→ **ASSIGNMENT**
Where the string "button" appears in a line of the data, show that line.

→ **EXCERPTED DATA**
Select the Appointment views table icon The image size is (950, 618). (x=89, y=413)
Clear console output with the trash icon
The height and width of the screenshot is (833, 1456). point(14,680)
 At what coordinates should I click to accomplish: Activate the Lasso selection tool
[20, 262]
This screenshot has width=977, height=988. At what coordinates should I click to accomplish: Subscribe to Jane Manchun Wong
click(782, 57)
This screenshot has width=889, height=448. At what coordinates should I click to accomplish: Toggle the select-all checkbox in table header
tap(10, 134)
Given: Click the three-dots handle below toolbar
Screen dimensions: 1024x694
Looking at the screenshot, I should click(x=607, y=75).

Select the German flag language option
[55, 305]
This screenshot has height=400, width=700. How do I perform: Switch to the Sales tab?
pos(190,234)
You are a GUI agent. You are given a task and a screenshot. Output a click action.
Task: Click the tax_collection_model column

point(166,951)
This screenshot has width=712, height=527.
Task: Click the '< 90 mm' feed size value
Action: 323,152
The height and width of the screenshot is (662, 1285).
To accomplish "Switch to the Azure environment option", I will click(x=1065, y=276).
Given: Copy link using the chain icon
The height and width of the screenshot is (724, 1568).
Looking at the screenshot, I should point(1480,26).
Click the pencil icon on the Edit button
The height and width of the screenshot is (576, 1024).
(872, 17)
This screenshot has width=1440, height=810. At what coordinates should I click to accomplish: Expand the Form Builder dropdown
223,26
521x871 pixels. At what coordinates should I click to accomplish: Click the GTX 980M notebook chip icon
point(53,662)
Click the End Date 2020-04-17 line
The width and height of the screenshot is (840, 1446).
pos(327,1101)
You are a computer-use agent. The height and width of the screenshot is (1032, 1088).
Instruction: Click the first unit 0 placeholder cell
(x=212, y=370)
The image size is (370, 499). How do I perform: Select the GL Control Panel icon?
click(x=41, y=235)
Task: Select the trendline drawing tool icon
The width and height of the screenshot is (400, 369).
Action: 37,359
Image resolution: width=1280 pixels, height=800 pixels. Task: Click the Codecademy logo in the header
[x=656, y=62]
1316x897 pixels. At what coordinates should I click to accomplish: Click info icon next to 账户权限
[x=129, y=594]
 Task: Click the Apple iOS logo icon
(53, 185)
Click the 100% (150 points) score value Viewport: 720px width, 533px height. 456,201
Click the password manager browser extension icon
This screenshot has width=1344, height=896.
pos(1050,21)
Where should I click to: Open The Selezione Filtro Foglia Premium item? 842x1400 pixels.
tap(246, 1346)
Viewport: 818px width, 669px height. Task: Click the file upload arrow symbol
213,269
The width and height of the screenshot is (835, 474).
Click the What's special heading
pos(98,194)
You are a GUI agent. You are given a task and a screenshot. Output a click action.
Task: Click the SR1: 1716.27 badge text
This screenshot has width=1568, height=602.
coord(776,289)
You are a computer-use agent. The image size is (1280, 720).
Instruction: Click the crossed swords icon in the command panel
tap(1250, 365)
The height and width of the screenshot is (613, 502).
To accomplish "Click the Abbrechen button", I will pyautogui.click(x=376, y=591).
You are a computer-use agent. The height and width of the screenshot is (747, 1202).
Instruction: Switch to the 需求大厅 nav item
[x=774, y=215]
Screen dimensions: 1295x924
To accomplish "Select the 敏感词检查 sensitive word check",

→ **ANSWER FOR THE TASK**
Click the pencil icon on the Edit button
To accomplish "Click the Abbrechen button", I will pyautogui.click(x=376, y=591).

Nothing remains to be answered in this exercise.